TASK DIRECTIONS: When you copy the entries, keep every word exactly as it stands.

SUPPLIED ENTRIES:
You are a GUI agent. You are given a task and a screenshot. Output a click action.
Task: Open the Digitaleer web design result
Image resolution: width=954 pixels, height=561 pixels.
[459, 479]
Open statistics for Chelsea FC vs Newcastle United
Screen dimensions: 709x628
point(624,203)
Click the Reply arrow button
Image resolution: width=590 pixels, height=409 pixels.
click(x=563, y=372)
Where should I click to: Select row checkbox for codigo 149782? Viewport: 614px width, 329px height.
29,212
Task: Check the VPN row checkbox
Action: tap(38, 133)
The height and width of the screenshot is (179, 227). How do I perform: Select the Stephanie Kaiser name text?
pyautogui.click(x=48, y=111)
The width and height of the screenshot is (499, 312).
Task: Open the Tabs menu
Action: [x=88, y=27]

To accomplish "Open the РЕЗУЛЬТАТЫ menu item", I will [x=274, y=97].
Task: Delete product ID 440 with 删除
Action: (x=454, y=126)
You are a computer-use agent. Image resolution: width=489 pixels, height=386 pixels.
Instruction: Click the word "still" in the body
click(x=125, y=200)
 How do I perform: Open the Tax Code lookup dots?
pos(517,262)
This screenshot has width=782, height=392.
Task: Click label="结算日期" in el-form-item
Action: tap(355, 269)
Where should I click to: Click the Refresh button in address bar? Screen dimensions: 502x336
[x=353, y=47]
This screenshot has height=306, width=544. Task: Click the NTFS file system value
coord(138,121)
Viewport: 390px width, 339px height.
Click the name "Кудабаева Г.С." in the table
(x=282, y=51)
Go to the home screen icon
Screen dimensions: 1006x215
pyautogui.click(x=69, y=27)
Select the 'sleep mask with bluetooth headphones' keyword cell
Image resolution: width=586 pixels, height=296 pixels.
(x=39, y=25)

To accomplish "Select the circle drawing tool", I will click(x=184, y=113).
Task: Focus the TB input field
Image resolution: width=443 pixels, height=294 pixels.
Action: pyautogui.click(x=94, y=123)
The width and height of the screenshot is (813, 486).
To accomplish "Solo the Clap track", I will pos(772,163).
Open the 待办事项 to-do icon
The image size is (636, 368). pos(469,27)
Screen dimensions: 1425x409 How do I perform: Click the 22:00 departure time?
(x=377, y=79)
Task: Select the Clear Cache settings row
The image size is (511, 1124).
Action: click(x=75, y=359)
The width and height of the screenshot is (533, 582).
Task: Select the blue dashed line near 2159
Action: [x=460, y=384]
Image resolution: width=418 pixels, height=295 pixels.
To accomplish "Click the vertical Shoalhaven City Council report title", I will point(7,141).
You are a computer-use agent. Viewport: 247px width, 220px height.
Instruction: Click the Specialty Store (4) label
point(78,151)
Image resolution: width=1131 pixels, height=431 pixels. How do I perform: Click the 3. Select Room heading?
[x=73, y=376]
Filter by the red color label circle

SOLUTION FOR THIS EXERCISE:
You are a GUI agent. You are given a task and a screenshot. Output a click action.
Task: Open the Digitaleer web design result
Image resolution: width=954 pixels, height=561 pixels.
[459, 479]
Open statistics for Chelsea FC vs Newcastle United
Screen dimensions: 709x628
point(624,203)
Click the Reply arrow button
Image resolution: width=590 pixels, height=409 pixels.
click(x=563, y=372)
Where should I click to: Select row checkbox for codigo 149782? Viewport: 614px width, 329px height.
29,212
Task: Check the VPN row checkbox
Action: tap(38, 133)
The height and width of the screenshot is (179, 227). How do I perform: Select the Stephanie Kaiser name text?
pyautogui.click(x=48, y=111)
The width and height of the screenshot is (499, 312).
Task: Open the Tabs menu
Action: [x=88, y=27]

To accomplish "Open the РЕЗУЛЬТАТЫ menu item", I will [x=274, y=97].
Task: Delete product ID 440 with 删除
Action: (x=454, y=126)
You are a computer-use agent. Image resolution: width=489 pixels, height=386 pixels.
Instruction: Click the word "still" in the body
click(x=125, y=200)
 How do I perform: Open the Tax Code lookup dots?
pos(517,262)
This screenshot has width=782, height=392.
Task: Click label="结算日期" in el-form-item
Action: tap(355, 269)
Where should I click to: Click the Refresh button in address bar? Screen dimensions: 502x336
[x=353, y=47]
This screenshot has height=306, width=544. Task: Click the NTFS file system value
coord(138,121)
Viewport: 390px width, 339px height.
Click the name "Кудабаева Г.С." in the table
(x=282, y=51)
Go to the home screen icon
Screen dimensions: 1006x215
pyautogui.click(x=69, y=27)
Select the 'sleep mask with bluetooth headphones' keyword cell
Image resolution: width=586 pixels, height=296 pixels.
(x=39, y=25)

To accomplish "Select the circle drawing tool", I will click(x=184, y=113).
Task: Focus the TB input field
Image resolution: width=443 pixels, height=294 pixels.
Action: pyautogui.click(x=94, y=123)
The width and height of the screenshot is (813, 486).
To accomplish "Solo the Clap track", I will pos(772,163).
Open the 待办事项 to-do icon
The image size is (636, 368). pos(469,27)
Screen dimensions: 1425x409 How do I perform: Click the 22:00 departure time?
(x=377, y=79)
Task: Select the Clear Cache settings row
The image size is (511, 1124).
Action: click(x=75, y=359)
The width and height of the screenshot is (533, 582).
Task: Select the blue dashed line near 2159
Action: [x=460, y=384]
Image resolution: width=418 pixels, height=295 pixels.
To accomplish "Click the vertical Shoalhaven City Council report title", I will point(7,141).
You are a computer-use agent. Viewport: 247px width, 220px height.
Instruction: Click the Specialty Store (4) label
point(78,151)
Image resolution: width=1131 pixels, height=431 pixels. How do I perform: Click the 3. Select Room heading?
[x=73, y=376]
Filter by the red color label circle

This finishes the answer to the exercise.